Mumbai: Reserve bank governor D Subbarao on Friday pitched for streamlining banking regulations, saying some were “confusing” even though they served the banking system well.
On the existing arrays of laws in the banking sector, he favoured a single legislation to remove inconsistencies.
Subbarao also asserted that the proposed financial sector reforms should be driven more by the sectoral regulator RBI than by a legislative panel.
“Policy direction should drive the work of the proposed financial sector legislative reforms commission and not the other way around”,Subbarao said.
The RBI governor was delivering the inaugural address at the two-day Bancon 2010, one of the premier annual bankers meets.
He said there is an urgent need to streamline the plethora of regulations governing the banking system in the country.
“There is a whole lot confusing laws out there. But it has served the system well by helping maintain an orderly banking system.”
The Banking Regulation Act has not only stood the test of time, but several of its provisions have all helped the Reserve Bank in preventing crises and maintaining financial stability", he said.
“But the recent global financial crisis has taught us that our regulations have to change according to the need of the time..”, SubbaRao said.
Arguing that there is an urgent need for streamlining and fine-tuning the existing array of laws, the governor said, “we need to do so to level the playing field as the existing laws are uneven”.
“A single legislation will bring about clarity and do away with the inconsistencies currently governing the banking system.”
“The prime motivation for rewriting the laws should be to integrate the various statutes, reflect the lessons from the (recent global financial) crisis and aid inclusive growth”, Subbarao said.
He said the global financial crisis threw up a number of areas requiring significant legislative action either because there is no legislation or because the prevailing legislation is inadequate.
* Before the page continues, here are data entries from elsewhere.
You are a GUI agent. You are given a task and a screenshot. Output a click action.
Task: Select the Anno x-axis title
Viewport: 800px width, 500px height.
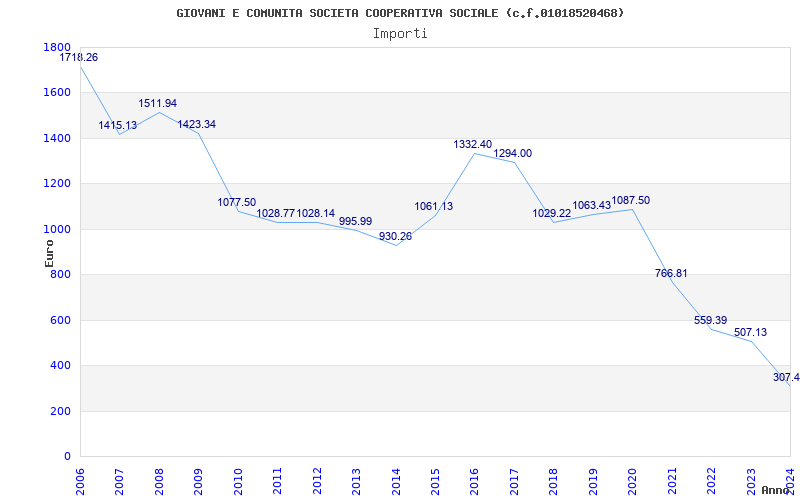775,490

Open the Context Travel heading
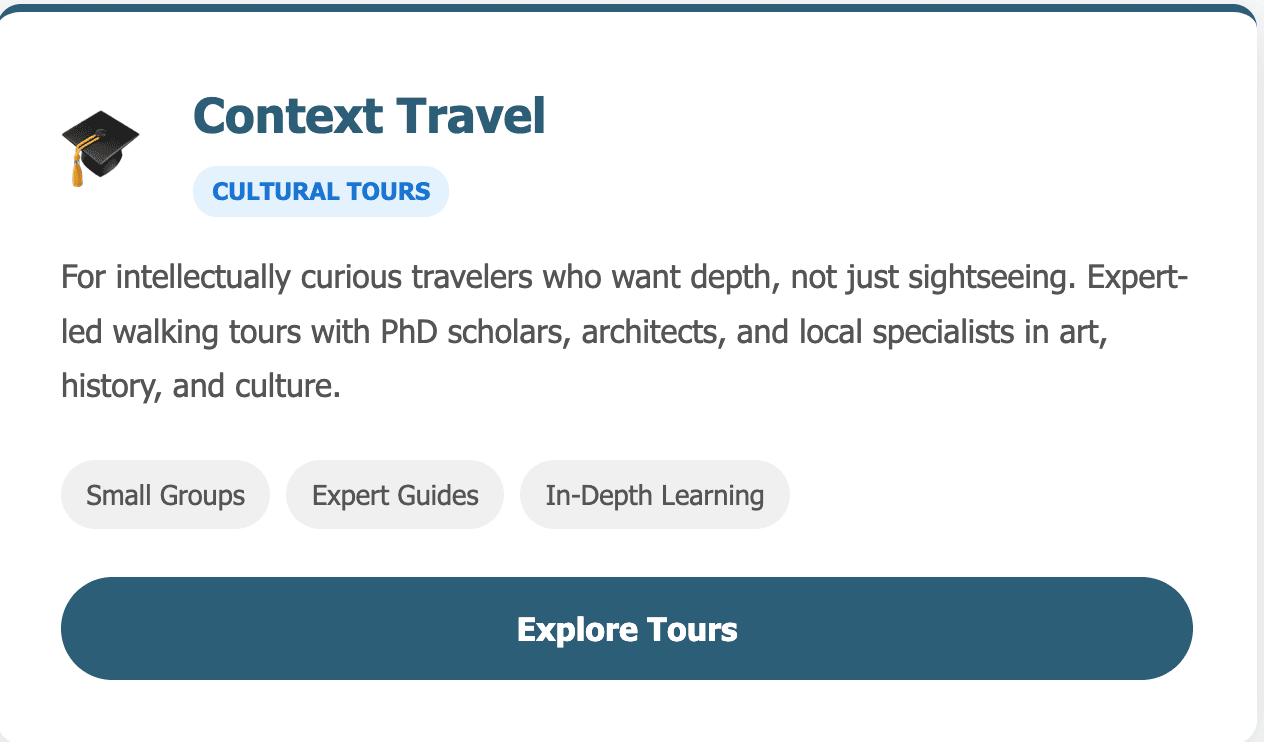coord(369,116)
SubbaRao said the decision to set up a financial sector legislative reforms commission to rewrite and clean up the financial sector laws, to bring them in line with the requirements of the sector, was very timely and vital.
However, the governor was quick to add, “but I have one caveat. It is important to recognise that bringing about policy changes or regulatory architecture cannot be the remit of a legislative reforms commission"
Such changes have to be debated as a prelude to the work of a commission so that the commission has a clear policy direction”, the RBI governor said.
“In short policy direction should drive the work of the proposed legislative commission and not the other way around”, Subbarao said.
The country’s 81 banks - out of which 24 are state-run, 21 private and rest 34 are foreign banks, are governed by a number of laws.
The Reserve Bank governor today advised banks to cautiously increase their global footprint, both organically and inorganically.
“...Indian banks should increase their global footprint opportunistically even if they do not get to the top of the league table,” RBI governor D Subbarao said
In the wake of the global financial crisis, there has definitely been a pause to the rapid expansion overseas of banks, he said.
Nevertheless, notwithstanding the risks involved, it will be opportune for some of our larger banks to be looking out for opportunities for consolidation both organically and inorganically, Subbarao added.
They should look out more actively in regions which hold out a promise of attractive acquisitions, he said.
India has 81 scheduled commercial banks, of which 26 are in the public sector, 21 are private and 34, foreign.
Subbarao said that as per the current global league tables, based on the size of assets, the country’s largest lender - the State Bank of India (SBI) - together with its subsidiaries, comes in at 74 number, followed by ICICI Bank at 145 and Bank of Baroda at 188.
On meeting Basel III norms, he said Indian banks are comfortably placed in terms of compliance with the new capital rules.
“...a few individual banks may fall short of the Basel III norms and will have to augment their capital. However as the phase-in time allowed is long enough, these banks should be able to make a comfortable adjustment to the enhanced requirement,” Subbarao added.
The Basel III package includes capital buffers, which will entail additional costs for banks with consequent implications for investment and hence for overall growth.